Como el Che, era asmático.
Y resulta que una noche de 1953, en la vieja Guayaquil, Guevara de la Serna y el cantante estuvieron a nada de encontrarse.
Pasó entonces que al ecuatoriano Julio Jaramillo (1935-1978) le vino una dolencia repentina y no acudió al teatrino del barrio Las Peñas, lugar donde una tal Nelly Rivas cantaba tangos, y punto de reunión de escritores y comunistas de por aquellas geografías.
“Una lástima no conocerlo”, diría después el intérprete de “Fatalidad”, “Ódiame”, “Te odio y te quiero” y tantas otras, “porque habría sido la reedición de aquel encuentro entre Perón y el mono Gatica, cuando el boxeador, al estrechar la mano del general, le dijo dos potencias se saludan”.

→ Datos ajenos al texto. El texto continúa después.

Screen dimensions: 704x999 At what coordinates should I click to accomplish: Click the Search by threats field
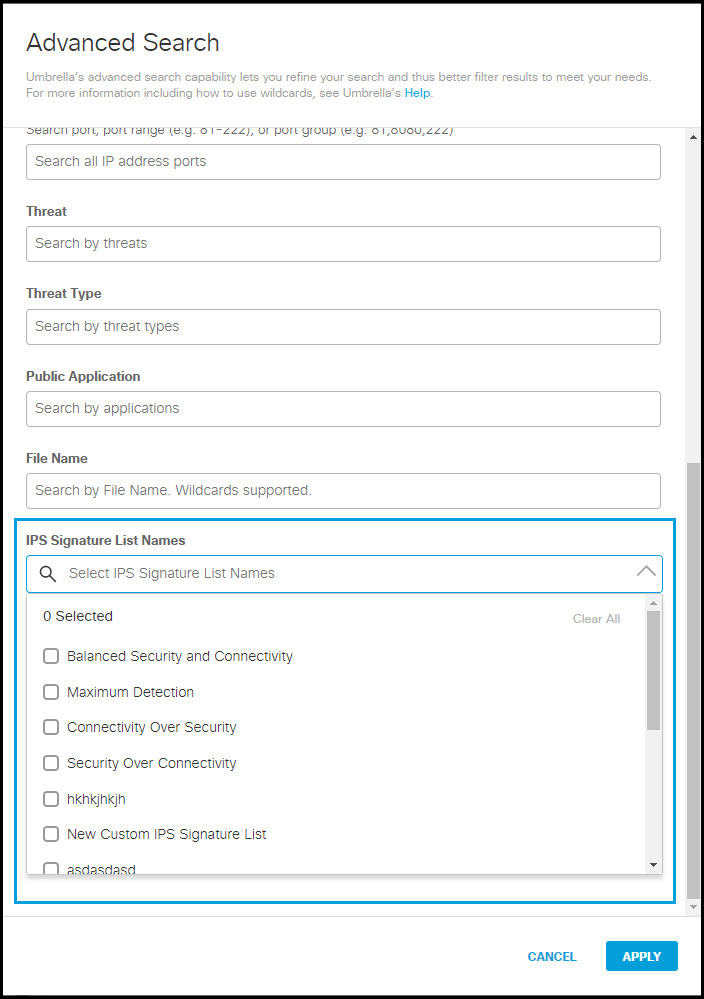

A algunos no podrá gustar su música.
Pero la carrera artística de Jaramillo estuvo acompañada siempre del reconocimiento de las grandes multitudes de buena parte de nuestra América.
En Cuando llora mi guitarra, un librito del escritor Galo Mora Witt (Ecuador, 1957) de reciente aparición, nos acercamos a los claroscuros que suelen perfilar a los más talentosos.
De igual forma a sus posturas ante la sociedad que los genera y el mismo sentido de su actuar.
Por ello el encabezado de estas líneas, Julio el Rojo.
Además de porque, nos lo recuerda-revela Mora Witt, el cantante ecuatoriano habría tenido una militancia reservada en la izquierda ecuatoriana y específicamente en su Partido Comunista.
Indagando en archivos, el autor de Cuando llora mi guitarra descubre la militancia de Jaramillo, quien desde el exterior de su patria envía ahorros a su familia, “y el resto para afianzar en algo a nuestro partido”.
El Comunista de Ecuador que, añade el autor, estaba dirigida por “dos brillantes ideólogos”: el hijo de inmigrantes libaneses Pedro Saad Niyaim y el escritor Enrique Gil Gilbert.
“Esa faceta de Julio como cotizante y por obviedad simpatizante del partido comunista fue uno de los secretos mejor guardados y jamás desempolvados, porque el cantor con mayor convocatoria en la historia de país no podía ser enlodado por esa filiación romántica a la organización marxista”.
Bien discreto en los aspectos político-militante, Jaramillo “arrasaba” en palacetes, teatros, fondas, salones y peñas y algo más…, enumera Mora Witt.
“Enamoraba divas, vedettes, cabareteras, estrellas, coristas; bebía whisky con empresarios, cinzano con animadores, espirituosas con ventrílocuos, ron con payasos, pisco con fonomímicos, tequila con cantores, sin olvidar el pulque, el singani, el chaparro y el aguardiente que compartía con los plebeyos gemelos de su alma”.
Su carrera, solo truncada por el padecimiento alcohólico, lo llevó a “películas, conciertos, recitales, cinco mil canciones grabadas y cuarenta y nueve composiciones registradas como autor y compositor”.
De regreso de una gira por México (“México tiene una cosa que no sé,/ que el que llega, de pronto, no se quiere volver./ ¿Será porque le dieron a tomar tequila?/ ¿Será por el sabroso pulque que lo hace renacer?”) Jaramillo es intervenido quirúrgicamente en su ciudad natal, agrava y muere a los 42 años.
Deceso que rememoraría escenas antes vistas en la región (Gardel, Evita, Infante).
Escribe Mora Witt:
“No obstante la disposición del cantor de que su entierro debía realizarse en la intimidad familiar, el impacto de la noticia hizo que las pasiones se desbordaran y ríos de acongojados feligreses de valses y lupanares, de pasacalles y fondas, repletaran las calles de Guayaquil. Tres días de velación en los aposentos de la radio, el municipio y el coliseo; trescientas mil personas llegaron a rendir tributo al duro, el brava, el superbacán, el pinga de oro (…). Se reunió esa colosal multitud también para ver cómo cantaba de muerto. Se iba el Gardel del trópico, el Negrete de las cantinas, el Infante de los pobres, el Sinatra de las putas”.
Muerto hace casi medio siglo, Julio Jaramillo continúa vivo en sus canciones.
El siguiente párrafo de Cuando llora mi guitarra bien resume su existencia:
“Para la burguesía era entonces un ciudadano engreído, alcohólico y populachero, por lo que no había razones para jactarse, al punto que un recadero de la oligarquía, con sus pretendidos buenos modales, desataría su furia contra la música rocolera por ser vulgar y chola, ronda de malandros, pocilgas, cochambre y muertos de hambre. La confrontación entre presuntos decentes y supuestos tabernarios encontró en Julio Jaramillo el mito que la literatura acogería como manifestación desacralizadora, donde la política y la lengua jugarían un papel trascendental”.